EXTRACTED DATA:

===

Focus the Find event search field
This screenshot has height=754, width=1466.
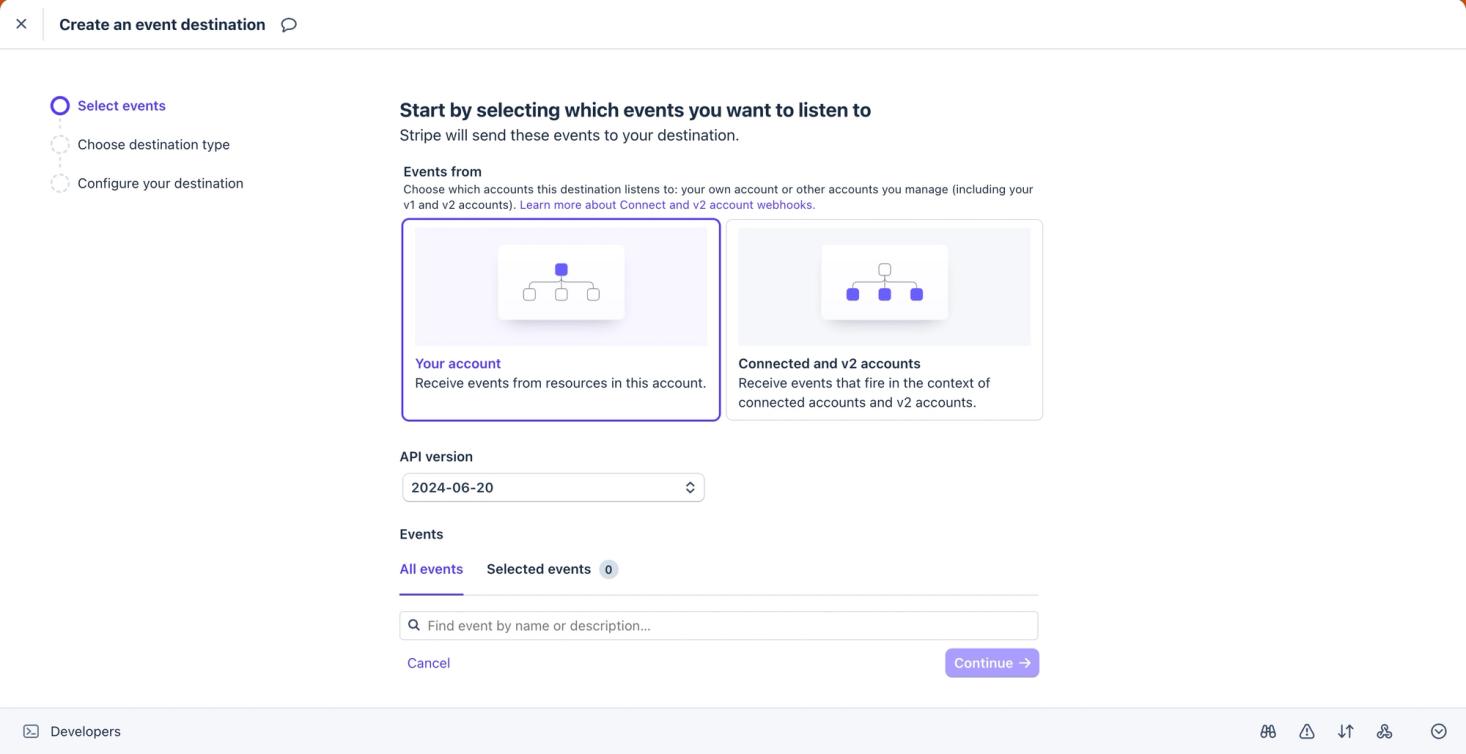click(x=730, y=625)
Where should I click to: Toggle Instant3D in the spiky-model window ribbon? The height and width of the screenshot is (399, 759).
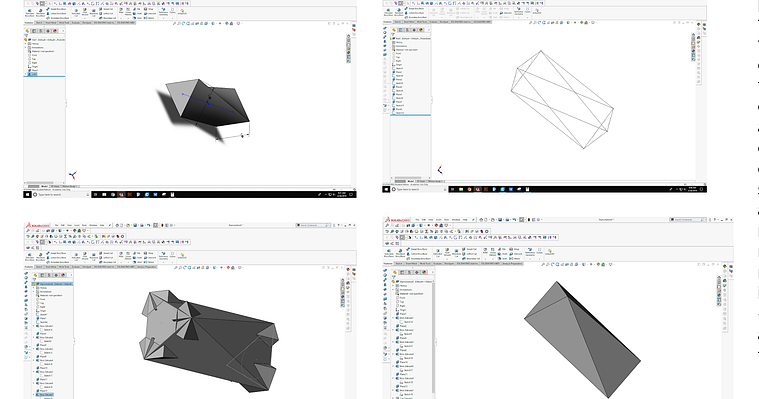point(182,255)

===

TASK DIRECTIONS:
If a line holds an image, leave the image out; retype everything else in the entries exactly.

RESULT OF THIS EXERCISE:
Focus the Find event search field
This screenshot has height=754, width=1466.
click(x=730, y=625)
Where should I click to: Toggle Instant3D in the spiky-model window ribbon? The height and width of the screenshot is (399, 759).
point(182,255)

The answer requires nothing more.